Come si fa a salvare la propria vita, cioè come si fa a preservare il centro di sé stessi, a non perdere quanto si è? Il Vangelo ci suggerisce una strada: badare all’urgenza del Regno che viene e non lasciarci ingannare (Lc 21,8).
Il regno di Dio scalpita, non si lascia imprigionare e incasellare nei nostri schemi, ci chiede di guardare avanti, di non voltarci al passato, come la moglie di Lot. Ci chiede di non chiuderci nel “si è fatto sempre così”, ci chiede di vivere la routine non come se fosse una regola, ma come una strada che va sempre migliorata e riorientata a Cristo.
Attraverso le immagini che ascoltiamo nel Vangelo di oggi, il diluvio, quando mangiavano, bevevano, prendevano moglie e prendevano marito, piantavano e costruivano, cioè facevano cose ordinarie, forse non facevano il male, ma non avevano quello stupore di saper riconoscere la presenza di Dio, Gesù non vuole metterci paura, ma spingerci a vivere una vita ricca di senso, che sa guardare la realtà in profondità, che sa scorgere la sua presenza in segni piccoli e grandi, che si interroga, che è aperta al mistero.
Il fatto che qualcuno si stupisca e provi meraviglia davanti alle foglie che cadono d’autunno, o al canto dell’usignolo al mattino, ci dice che l’uomo è fatto di qualcosa che supera il semplicemente visibile, è fatto di spirito, e che quando noi eliminiamo i sensi spirituali nella nostra vita, non ci apriamo a una comprensione più profonda della realtà, ma al contrario, sprofondiamo nel buio e nel non senso!

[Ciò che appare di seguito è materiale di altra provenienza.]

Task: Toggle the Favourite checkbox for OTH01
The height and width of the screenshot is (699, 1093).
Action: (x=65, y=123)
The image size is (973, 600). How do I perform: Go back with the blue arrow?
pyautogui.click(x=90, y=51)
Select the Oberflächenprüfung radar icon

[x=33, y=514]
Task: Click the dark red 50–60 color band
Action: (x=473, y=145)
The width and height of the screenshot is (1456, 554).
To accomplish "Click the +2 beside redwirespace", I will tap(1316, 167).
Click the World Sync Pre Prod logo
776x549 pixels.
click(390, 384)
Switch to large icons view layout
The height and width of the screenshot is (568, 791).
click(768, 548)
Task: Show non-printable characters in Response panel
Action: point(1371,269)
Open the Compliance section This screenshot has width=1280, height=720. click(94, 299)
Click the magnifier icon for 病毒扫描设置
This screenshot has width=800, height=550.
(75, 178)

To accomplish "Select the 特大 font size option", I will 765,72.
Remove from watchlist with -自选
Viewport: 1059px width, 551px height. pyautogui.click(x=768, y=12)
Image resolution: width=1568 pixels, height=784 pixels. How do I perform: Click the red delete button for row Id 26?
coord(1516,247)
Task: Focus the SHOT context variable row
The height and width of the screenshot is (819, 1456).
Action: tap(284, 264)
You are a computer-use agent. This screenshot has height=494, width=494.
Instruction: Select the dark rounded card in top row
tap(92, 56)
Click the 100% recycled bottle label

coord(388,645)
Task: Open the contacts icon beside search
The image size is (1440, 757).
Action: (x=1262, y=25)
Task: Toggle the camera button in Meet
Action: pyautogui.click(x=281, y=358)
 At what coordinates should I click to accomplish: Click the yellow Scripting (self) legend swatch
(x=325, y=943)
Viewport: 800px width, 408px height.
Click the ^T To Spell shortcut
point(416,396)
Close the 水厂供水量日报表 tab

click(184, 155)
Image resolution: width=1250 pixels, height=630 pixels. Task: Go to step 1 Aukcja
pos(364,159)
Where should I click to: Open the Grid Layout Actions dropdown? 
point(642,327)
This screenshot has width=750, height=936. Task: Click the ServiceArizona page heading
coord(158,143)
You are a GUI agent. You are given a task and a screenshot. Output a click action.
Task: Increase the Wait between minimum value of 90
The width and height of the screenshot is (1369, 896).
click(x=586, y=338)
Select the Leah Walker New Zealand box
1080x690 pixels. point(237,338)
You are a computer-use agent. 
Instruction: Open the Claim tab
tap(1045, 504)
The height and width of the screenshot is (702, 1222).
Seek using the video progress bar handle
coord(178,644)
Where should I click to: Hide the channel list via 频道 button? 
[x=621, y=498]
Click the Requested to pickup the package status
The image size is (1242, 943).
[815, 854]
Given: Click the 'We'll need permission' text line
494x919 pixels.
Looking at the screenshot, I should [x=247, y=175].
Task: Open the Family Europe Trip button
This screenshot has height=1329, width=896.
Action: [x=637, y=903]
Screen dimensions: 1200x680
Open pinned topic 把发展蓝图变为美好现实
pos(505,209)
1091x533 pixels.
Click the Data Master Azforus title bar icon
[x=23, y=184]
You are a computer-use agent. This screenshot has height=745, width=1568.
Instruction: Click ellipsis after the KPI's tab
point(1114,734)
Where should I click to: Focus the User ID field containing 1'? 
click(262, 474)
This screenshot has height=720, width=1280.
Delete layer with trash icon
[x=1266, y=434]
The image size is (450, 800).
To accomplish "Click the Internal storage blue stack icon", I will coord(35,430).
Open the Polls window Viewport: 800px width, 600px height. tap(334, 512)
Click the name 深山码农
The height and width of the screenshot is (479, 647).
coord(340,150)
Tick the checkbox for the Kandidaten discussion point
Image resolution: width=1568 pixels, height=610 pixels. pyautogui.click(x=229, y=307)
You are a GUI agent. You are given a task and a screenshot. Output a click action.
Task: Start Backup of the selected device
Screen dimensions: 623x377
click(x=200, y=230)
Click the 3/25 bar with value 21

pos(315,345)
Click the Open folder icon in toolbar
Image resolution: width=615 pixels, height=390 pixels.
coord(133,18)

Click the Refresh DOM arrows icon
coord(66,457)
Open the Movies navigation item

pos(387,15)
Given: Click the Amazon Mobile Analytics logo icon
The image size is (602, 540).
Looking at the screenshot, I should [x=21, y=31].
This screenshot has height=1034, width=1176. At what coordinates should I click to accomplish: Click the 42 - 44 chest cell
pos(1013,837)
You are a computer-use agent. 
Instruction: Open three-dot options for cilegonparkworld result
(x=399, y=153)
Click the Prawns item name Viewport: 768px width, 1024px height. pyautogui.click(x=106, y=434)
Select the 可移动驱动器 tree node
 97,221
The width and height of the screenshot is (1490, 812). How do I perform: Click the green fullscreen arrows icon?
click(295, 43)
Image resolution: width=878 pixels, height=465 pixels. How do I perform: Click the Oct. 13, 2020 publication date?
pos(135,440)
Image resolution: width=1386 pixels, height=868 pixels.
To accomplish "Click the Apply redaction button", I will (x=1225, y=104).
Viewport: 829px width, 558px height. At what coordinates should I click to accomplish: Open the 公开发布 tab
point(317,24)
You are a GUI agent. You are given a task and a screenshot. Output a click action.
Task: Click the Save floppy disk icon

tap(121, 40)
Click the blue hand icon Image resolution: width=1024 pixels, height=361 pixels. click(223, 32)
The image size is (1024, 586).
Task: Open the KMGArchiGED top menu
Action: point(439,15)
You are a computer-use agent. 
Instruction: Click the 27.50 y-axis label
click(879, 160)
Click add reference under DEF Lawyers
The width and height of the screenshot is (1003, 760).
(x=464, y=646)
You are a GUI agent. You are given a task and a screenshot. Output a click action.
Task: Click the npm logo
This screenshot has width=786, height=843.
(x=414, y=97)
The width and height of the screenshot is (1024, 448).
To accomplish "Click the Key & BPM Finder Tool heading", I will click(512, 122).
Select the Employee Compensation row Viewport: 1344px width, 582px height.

Maria custodiva tutte queste cose/parole, meditandole nel suo cuore, dice l’evangelista Luca in momenti significativi della sua esperienza di madre: dove meditare si dice symballo, cioè appunto istituire dei legami tra le cose vissute e ciò che esse ci dicono in profondità, e quindi compongo, paragono, comprendo
Solo per chi vive di questi legami, una cosa o una persona possono diventare più di quanto siano oggettivamente, cioè diventano importanti per noi: lo capisce bene chi è innamorato: guardavamo quella persona in modo superficiale e non ci diceva niente, poi improvvisamente un giorno abbiamo visto più in profondità e ce ne siamo innamorati! 
La comprensione dei segni di Dio non è mai una cosa esclusivamente intellettuale! Facciamo così anche noi! Benediciamo il Signore che anche nel nostro ordinario ci fa scorgere la straordinaria presenza del regno: nel mangiare, e nel mangiare cose buone; nel piantare e costruire, cioè nel lavorare con impegno; nel dormire; nel prendere moglie e marito, cioè nell’amare. Impariamo a riconoscere il legame profondo che c’è tra il visibile e l’invisibile, e allora saremo anche noi nell’arca della vita e il non senso non ci inghiottirà.